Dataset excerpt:
■ ■ ■ ■ ■ ■ ■

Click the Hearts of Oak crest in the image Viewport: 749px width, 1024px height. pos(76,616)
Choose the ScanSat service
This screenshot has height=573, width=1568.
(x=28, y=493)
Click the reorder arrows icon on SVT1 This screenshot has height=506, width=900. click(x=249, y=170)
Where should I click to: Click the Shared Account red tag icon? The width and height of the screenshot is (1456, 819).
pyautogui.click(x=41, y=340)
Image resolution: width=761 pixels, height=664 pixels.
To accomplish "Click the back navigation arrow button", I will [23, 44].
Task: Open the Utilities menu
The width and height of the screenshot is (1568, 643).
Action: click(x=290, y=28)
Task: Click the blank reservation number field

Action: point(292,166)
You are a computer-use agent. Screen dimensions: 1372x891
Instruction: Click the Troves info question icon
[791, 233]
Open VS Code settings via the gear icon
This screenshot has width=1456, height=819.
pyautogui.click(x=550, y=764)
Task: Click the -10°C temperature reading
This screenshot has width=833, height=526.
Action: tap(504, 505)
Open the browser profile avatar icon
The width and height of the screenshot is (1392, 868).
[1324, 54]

■ ■ ■ ■ ■ ■ ■

Copy all of the records above line for line, without any changes.

Click the Hearts of Oak crest in the image Viewport: 749px width, 1024px height. pos(76,616)
Choose the ScanSat service
This screenshot has height=573, width=1568.
(x=28, y=493)
Click the reorder arrows icon on SVT1 This screenshot has height=506, width=900. click(x=249, y=170)
Where should I click to: Click the Shared Account red tag icon? The width and height of the screenshot is (1456, 819).
pyautogui.click(x=41, y=340)
Image resolution: width=761 pixels, height=664 pixels.
To accomplish "Click the back navigation arrow button", I will [23, 44].
Task: Open the Utilities menu
The width and height of the screenshot is (1568, 643).
Action: click(x=290, y=28)
Task: Click the blank reservation number field

Action: point(292,166)
You are a computer-use agent. Screen dimensions: 1372x891
Instruction: Click the Troves info question icon
[791, 233]
Open VS Code settings via the gear icon
This screenshot has width=1456, height=819.
pyautogui.click(x=550, y=764)
Task: Click the -10°C temperature reading
This screenshot has width=833, height=526.
Action: tap(504, 505)
Open the browser profile avatar icon
The width and height of the screenshot is (1392, 868).
[1324, 54]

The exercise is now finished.